1386. Fijado el Señor en la cruz, para que los clavos no soltasen al divino cuerpo, arbitraron los ministros de la justicia redoblarlos por la parte que traspasaban el sagrado madero, y para ejecutarlo comenzaron a levantar la cruz para volverla, cogiendo debajo contra la tierra al mismo Señor crucificado. Esta nueva crueldad alteró a todos los circunstantes y se levantó grande gritería en aquella turba movida de compasión, pero la dolorosa y compasiva Madre ocurrió a tan desmesurada impiedad y pidió al Eterno Padre no la permitiese como los verdugos la intentaban, y luego mandó a los Santos Ángeles acudiesen y sirviesen a su Criador con aquel obsequio, y todo se ejecutó como la gran Reina lo ordenó; porque volviendo los verdugos la cruz, para que el cuerpo clavado cayera el rostro contra la tierra, los Ángeles le sustentaron cerca del suelo, que estaba lleno de piedras e inmundicia, y con esto no tocó el Señor con su divino rostro en él ni en los guijarros. Y los ministros redoblaron las puntas de los clavos, sin haber conocido el misterio y maravilla, porque se les ocultó, y el cuerpo estuvo tan cerca de la tierra y la cruz tan fija sustentada de los Ángeles, que los judíos creyeron estaba en el duro suelo.
1387. Luego arrimaron la cruz con el Crucificado divino al agujero donde se había de enarbolar. Y llegándose unos con los hombros y otros con alabardas y lanzas, levantaron al Señor en la cruz, fijándola en el hoyo que para esto habían abierto en el suelo. Y quedó nuestra verdadera salud y vida en el aire pendiente del sagrado madero, a vista de innumerable pueblo de diversas gentes y naciones. Y no quiero omitir otra crueldad, que he conocido usaron con Su Majestad cuando le levantaron, que con las lanzas e instrumentos de armas le hirieron, haciéndole debajo los brazos profundas heridas, porque le fijaron los hierros en la carne, para ayudar a levantarle en la cruz. Renovóse al espectáculo la vocería del pueblo con mayores gritos y confusión: los enemigos de Cristo blasfemaban, los compasivos se lamentaban, los extranjeros se admiraban; unos a otros se convidaban al espectáculo, otros no le podían mirar con el dolor; unos ponderaban el escarmiento en cabeza ajena, otros le llamaban justo; y toda esta variedad de juicios y palabras eran flechas para el corazón de la afligida Madre. Y el sagrado cuerpo derramaba mucha sangre de las heridas de los clavos, que con el peso y el golpe de la cruz se estremeció, y se rompieron de nuevo las llagas, quedando más patentes las fuentes a que nos convidó por Isaías (Is 12, 3), para que fuésemos a coger de ellas con alegría las aguas con que apagar la sed y lavar las manchas de nuestras culpas. Y nadie tiene excusa, si no se diere prisa llegando a beber en ellas, pues se venden sin conmutación de plata ni oro y se dan de balde sólo por la voluntad de recibirlas.

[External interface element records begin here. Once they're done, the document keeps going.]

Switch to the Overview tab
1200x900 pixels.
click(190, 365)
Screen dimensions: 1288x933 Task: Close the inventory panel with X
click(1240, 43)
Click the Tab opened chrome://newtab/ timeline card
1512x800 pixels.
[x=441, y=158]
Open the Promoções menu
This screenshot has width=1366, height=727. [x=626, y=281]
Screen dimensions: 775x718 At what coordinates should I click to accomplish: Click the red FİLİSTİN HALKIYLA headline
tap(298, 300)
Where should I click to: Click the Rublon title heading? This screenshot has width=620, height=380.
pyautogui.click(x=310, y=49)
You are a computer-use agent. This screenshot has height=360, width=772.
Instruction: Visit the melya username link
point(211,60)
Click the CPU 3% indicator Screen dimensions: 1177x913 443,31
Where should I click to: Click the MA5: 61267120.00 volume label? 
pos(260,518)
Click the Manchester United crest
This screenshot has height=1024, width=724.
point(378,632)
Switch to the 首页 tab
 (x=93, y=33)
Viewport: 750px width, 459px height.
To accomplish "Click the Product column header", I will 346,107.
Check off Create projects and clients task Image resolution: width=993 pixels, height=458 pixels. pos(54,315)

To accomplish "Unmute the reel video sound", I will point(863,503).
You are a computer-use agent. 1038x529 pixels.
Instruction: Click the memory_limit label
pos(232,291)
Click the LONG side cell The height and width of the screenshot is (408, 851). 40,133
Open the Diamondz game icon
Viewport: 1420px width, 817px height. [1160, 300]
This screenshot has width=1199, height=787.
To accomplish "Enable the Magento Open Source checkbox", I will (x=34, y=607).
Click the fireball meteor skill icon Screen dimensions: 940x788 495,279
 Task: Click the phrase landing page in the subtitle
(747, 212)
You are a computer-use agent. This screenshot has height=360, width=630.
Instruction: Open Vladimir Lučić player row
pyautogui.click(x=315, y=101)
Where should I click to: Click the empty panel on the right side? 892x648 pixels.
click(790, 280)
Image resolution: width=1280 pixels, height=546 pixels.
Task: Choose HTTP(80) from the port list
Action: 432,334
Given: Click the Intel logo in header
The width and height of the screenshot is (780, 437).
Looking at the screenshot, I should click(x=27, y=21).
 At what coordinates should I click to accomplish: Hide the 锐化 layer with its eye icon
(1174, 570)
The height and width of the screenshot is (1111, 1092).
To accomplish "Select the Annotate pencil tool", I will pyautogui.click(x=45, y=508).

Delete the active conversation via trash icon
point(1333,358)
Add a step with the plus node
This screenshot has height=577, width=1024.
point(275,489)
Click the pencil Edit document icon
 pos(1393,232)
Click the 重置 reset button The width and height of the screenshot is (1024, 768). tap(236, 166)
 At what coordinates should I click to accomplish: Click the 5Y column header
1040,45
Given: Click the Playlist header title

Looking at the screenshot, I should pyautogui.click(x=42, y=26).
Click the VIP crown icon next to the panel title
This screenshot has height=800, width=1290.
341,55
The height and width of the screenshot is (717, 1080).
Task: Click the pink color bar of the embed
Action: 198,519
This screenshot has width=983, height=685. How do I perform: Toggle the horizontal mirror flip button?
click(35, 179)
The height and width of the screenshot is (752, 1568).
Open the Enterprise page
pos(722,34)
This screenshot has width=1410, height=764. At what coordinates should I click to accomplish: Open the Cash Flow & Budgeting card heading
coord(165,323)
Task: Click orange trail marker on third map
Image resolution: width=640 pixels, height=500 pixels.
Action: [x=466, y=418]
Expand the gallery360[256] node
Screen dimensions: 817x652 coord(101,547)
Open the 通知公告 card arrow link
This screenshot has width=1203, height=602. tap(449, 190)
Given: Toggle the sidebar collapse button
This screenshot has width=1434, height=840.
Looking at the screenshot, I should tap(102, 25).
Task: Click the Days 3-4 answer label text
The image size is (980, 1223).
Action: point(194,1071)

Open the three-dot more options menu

1388. Crucificaron luego a los dos ladrones y fijaron sus cruces, la una a la mano derecha y la otra a la siniestra de nuestro Redentor, dándole el lugar de medio como a quien reputaban por principal malhechor. Y olvidándose los pontífices y fariseos de los dos facinerosos, convirtieron todo su furor contra el Impecable y Santo por naturaleza. Y moviendo las cabezas con escarnio y mofa, arrojaron piedras y polvo contra la cruz del Señor y contra su real persona, y decían: Ah, tú que destruyes el templo de Dios y en tres días lo reedificas, sálvate ahora a ti mismo; a otros hizo salvos y a sí mismo no se puede salvar.—Otros decían: Si éste es Hijo de Dios, descienda ahora de la cruz y le creeremos.—Los dos ladrones también entrambos se burlaban de Su Divina Majestad al principio, y decían: Si eres Hijo de Dios, sálvate a ti mismo y a nosotros (Mt 27, 42-44).— Y estas blasfemias de los ladrones fueron para el Señor de tanto mayor sentimiento, cuanto a ellos estaba más próxima la muerte y perdían aquellos dolores con que morían y podían satisfacer en parte por sus delitos castigados por la justicia; como luego lo hizo el uno de ellos, aprovechando la ocasión más oportuna que tuvo pecador ninguno del mundo.
1389. Cuando la gran Reina de los Ángeles María santísima conoció que los judíos, los que eran sus enemigos, con su obstinada envidia intentaban deshonrar más a Cristo crucificado, y que todos le blasfemaban y juzgaban por el pésimo de los hombres, y deseaban se borrase y olvidase su nombre de la tierra de los vivientes, como San Jeremías (Jer 11, 19) lo dejó profetizado, fue de nuevo enardecido su corazón fidelísimo en el celo de la honra de su Hijo y Dios verdadero. Y postrada ante su real persona crucificada, donde le estaba adorando, pidió al Eterno Padre volviese por la honra de su Unigénito con señales tan manifiestas que la perfidia quedase confusa y frustrada su maliciosa intención. Presentada esta petición al Padre, con el mismo celo y potestad de Reina del universo se convirtió a todas las criaturas irracionales de él y dijo: Insensibles criaturas, criadas por la mano del Todopoderoso, manifestad vosotras el sentimiento que por su muerte le niegan estultamente los hombres capaces de razón. Cielos, sol, luna, estrellas y planetas, detened vuestro curso, suspended vuestras influencias con los mortales. Elementos, alterad vuestra condición, y pierda la tierra su quietud, rómpanse las piedras y peñascos duros. Sepulcros y monumentos de los muertos, abrid vuestros ocultos senos para confusión de los vivos. Velo del templo místico y figurativo, divídete en dos partes y con tu rompimiento intima su castigo a los incrédulos y testifica la verdad, que ellos pretenden oscurecer, de la gloria de su Criador y Redentor.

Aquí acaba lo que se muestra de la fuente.